One of our general surgeons wanted to know if giving her laparoscopic hernia and cholecystectomy patients a non-opioid, non-NSAID, intravenous analgesic pre-operatively would reduce the use of opioids, reduce pain and improve discharge times. To find out, we performed an evidence-based study in our unit at the Surgery Center at Virginia Baptist Hospital in Lynchburg, Va.

First, we added a standing order to the surgeon's order set that included 1 gram IV of the analgesic given pre-operatively in the holding room. For 6 months, from February to July 2013, we gave this medication to all the surgeon's laparoscopic hernia and cholecystectomy patients who were between the ages of 18 and 50.

We completed data collection sheets on each patient who fell into the category for this study.

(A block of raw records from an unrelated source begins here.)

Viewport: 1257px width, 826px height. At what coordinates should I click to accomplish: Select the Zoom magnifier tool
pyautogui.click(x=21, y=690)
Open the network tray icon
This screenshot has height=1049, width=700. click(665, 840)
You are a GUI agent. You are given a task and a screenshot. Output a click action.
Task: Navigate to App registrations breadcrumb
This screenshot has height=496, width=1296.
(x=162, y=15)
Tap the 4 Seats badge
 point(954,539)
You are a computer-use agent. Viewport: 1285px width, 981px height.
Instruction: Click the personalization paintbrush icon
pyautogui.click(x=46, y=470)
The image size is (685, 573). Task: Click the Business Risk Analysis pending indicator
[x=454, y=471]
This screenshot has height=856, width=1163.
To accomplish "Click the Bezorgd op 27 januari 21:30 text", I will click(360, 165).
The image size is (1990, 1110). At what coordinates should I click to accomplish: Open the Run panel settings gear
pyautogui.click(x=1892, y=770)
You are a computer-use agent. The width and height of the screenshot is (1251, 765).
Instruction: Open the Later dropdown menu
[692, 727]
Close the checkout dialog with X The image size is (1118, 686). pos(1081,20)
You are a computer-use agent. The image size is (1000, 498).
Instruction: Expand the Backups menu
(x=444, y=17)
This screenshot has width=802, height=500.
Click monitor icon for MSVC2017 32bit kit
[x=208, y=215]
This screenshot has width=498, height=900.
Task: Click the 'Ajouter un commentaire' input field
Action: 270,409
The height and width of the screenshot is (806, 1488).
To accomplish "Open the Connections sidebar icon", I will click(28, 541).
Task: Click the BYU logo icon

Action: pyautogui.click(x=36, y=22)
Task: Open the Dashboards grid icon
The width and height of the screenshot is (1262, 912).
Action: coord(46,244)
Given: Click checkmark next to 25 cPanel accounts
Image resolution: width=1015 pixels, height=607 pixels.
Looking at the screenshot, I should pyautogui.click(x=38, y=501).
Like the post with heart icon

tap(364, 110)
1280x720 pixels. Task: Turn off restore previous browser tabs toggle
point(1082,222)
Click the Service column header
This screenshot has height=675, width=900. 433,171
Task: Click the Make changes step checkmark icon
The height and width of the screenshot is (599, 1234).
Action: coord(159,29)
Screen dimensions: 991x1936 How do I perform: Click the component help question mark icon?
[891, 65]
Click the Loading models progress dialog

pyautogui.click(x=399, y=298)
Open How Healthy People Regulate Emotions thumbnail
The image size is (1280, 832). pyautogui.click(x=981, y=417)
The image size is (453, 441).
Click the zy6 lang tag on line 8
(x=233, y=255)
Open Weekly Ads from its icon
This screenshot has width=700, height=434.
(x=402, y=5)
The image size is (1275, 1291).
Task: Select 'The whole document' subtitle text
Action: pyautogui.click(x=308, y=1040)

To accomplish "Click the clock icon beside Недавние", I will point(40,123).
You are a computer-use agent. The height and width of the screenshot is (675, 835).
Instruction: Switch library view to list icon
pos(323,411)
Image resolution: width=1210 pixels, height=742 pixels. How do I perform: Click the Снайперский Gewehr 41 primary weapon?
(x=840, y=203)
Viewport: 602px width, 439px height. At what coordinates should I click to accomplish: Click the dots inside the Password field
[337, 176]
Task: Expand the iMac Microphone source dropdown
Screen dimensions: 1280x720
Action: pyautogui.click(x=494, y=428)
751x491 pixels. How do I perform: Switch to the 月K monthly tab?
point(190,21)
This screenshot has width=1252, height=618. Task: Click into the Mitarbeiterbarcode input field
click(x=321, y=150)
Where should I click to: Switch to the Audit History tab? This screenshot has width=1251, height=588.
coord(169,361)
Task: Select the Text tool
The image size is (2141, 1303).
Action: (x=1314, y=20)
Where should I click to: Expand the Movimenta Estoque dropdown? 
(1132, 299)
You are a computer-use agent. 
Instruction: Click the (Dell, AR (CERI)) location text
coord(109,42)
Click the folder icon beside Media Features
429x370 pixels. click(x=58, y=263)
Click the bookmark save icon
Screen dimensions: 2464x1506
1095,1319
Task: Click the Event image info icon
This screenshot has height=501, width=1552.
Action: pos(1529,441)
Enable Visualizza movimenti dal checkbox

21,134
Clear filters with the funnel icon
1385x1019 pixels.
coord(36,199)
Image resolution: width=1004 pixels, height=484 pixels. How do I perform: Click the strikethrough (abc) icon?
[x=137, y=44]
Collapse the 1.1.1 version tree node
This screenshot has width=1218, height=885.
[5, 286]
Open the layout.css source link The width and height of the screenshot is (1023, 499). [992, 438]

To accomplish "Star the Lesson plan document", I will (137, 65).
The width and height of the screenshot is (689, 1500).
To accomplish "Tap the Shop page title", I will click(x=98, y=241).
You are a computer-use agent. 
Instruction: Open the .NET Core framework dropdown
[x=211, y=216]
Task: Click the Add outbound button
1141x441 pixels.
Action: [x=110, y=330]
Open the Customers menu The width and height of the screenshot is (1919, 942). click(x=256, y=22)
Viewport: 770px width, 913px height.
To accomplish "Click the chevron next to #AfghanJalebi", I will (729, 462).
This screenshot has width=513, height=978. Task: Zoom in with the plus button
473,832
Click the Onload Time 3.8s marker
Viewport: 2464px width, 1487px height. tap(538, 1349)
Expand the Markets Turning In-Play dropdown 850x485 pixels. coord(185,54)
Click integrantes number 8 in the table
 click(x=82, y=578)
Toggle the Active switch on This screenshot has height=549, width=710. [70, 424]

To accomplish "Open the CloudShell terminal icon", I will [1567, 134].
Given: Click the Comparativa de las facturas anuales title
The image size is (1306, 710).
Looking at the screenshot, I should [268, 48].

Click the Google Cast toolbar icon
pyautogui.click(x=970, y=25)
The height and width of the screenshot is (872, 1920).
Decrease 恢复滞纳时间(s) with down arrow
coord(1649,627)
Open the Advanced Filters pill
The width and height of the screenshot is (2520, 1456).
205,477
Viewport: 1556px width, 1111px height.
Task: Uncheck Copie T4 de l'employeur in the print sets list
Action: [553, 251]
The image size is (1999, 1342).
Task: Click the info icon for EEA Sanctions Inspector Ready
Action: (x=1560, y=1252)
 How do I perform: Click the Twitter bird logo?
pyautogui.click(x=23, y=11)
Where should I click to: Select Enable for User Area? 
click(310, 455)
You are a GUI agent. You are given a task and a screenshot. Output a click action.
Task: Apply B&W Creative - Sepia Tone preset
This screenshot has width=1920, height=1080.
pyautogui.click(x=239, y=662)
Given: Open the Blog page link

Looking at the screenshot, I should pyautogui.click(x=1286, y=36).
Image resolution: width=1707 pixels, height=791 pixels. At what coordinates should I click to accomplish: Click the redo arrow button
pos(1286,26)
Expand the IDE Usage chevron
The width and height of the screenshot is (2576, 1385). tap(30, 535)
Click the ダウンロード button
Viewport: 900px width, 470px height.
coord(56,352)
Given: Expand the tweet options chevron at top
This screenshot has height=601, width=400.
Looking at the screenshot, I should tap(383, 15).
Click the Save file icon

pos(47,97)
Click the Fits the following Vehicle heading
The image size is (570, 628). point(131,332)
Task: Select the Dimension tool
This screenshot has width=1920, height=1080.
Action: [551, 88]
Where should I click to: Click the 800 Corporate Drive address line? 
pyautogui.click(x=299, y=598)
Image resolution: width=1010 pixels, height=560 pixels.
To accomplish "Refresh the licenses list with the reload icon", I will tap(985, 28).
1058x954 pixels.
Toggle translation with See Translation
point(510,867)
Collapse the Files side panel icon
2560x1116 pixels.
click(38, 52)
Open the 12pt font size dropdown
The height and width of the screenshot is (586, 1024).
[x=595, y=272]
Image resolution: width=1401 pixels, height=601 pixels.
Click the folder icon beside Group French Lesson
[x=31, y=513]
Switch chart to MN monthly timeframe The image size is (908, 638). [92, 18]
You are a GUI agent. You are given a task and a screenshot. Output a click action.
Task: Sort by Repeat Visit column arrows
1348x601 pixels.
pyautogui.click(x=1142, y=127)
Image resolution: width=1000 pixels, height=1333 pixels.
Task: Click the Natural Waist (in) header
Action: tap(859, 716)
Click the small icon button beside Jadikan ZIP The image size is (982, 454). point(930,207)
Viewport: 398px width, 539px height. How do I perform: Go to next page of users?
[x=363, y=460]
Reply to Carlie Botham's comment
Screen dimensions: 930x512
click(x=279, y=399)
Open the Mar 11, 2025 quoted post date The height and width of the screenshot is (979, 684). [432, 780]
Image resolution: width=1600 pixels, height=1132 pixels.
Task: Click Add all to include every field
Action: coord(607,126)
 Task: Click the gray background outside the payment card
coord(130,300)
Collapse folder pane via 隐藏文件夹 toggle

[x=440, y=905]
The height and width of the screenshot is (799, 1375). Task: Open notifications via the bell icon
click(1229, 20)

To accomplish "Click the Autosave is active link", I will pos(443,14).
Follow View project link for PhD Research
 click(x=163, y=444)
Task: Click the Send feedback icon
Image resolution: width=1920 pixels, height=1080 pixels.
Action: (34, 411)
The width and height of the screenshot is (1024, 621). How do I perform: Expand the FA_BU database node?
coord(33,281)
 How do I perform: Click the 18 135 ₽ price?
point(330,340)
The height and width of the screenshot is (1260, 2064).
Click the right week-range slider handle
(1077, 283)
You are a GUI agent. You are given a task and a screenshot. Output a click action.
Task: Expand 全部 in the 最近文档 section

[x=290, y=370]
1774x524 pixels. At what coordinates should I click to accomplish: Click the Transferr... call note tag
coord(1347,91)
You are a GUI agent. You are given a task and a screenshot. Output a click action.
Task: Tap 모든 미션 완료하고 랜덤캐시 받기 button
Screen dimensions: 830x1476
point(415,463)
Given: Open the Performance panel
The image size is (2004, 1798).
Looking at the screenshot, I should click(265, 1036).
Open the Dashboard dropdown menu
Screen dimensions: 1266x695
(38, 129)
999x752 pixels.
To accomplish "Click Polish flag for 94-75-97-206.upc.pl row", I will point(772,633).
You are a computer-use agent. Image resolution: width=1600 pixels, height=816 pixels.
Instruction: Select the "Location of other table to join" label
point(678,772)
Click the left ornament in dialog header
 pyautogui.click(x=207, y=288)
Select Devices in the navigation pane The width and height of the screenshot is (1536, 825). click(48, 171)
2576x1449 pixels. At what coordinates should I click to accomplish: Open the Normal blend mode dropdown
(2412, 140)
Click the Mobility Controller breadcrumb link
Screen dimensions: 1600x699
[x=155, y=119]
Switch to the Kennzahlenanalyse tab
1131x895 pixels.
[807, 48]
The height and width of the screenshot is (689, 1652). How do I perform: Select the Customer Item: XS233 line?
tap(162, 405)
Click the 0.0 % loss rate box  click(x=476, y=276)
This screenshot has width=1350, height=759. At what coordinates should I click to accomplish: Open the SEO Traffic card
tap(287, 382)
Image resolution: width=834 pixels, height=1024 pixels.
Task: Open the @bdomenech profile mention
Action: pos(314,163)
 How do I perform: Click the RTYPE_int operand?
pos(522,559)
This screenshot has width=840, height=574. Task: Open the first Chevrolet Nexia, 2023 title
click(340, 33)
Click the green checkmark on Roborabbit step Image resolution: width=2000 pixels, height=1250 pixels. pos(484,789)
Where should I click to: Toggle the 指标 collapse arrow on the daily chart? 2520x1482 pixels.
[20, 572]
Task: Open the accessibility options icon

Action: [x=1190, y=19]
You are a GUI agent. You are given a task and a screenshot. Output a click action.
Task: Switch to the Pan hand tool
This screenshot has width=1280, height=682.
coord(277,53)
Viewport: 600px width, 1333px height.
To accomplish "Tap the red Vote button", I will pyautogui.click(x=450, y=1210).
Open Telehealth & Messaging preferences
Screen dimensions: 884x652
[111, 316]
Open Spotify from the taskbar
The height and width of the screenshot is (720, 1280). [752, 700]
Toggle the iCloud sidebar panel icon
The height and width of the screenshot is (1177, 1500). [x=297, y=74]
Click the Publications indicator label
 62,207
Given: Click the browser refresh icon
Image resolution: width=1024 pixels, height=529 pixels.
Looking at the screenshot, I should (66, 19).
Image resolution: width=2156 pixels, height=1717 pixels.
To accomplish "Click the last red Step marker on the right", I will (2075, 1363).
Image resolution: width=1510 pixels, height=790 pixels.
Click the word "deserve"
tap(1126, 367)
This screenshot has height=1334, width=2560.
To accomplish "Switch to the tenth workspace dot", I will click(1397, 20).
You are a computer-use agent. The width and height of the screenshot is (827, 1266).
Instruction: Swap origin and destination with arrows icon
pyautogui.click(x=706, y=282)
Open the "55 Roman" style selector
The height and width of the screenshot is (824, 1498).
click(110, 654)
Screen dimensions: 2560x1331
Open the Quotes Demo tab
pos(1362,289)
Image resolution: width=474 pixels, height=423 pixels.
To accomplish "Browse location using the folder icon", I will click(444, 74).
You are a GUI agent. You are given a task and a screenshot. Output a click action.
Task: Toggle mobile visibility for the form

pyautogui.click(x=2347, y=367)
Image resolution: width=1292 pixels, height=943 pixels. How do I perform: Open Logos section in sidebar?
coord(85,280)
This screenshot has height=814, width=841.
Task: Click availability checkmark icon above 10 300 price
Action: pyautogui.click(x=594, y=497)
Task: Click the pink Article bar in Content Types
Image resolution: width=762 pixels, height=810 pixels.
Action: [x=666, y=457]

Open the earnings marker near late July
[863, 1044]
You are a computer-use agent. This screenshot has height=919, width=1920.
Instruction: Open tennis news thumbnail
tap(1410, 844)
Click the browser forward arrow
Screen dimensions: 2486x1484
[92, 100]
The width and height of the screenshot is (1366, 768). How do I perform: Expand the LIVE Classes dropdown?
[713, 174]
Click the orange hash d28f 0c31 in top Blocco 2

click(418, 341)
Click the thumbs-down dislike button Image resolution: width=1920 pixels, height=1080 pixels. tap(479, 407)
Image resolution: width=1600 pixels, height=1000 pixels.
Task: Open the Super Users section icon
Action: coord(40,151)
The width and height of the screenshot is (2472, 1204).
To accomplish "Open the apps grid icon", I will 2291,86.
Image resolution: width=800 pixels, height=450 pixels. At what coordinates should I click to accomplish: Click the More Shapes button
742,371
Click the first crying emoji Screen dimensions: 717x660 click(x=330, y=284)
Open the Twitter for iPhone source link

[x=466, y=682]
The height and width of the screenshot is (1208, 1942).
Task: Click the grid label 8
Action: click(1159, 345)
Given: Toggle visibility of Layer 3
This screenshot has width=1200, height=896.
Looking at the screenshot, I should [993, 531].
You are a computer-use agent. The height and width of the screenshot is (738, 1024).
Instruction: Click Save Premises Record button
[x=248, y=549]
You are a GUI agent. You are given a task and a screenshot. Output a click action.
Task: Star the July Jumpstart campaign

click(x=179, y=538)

The data we collected included:

  • medical record and account number;
  • pre-operative pain;
  • IV analgesic (yes or no);
  • rescue medications (morphine, dilaudid, fentanyl or pain pill);
  • arrival time at surgery center to post-op (minutes);
  • discharge pain (rated on a numeric scale of 0 to 10); and
  • discharge time from surgery center (minutes).

The retrospective data collection was much harder. The time period for this data was before the use of IV analgesic, from January to June 2010. The data analyst at our hospital created a list of 54 random patients with the specific criteria we were looking for, as noted above in the data collection list. We had to dig through our computer system to look up this information. It was a very time-consuming process.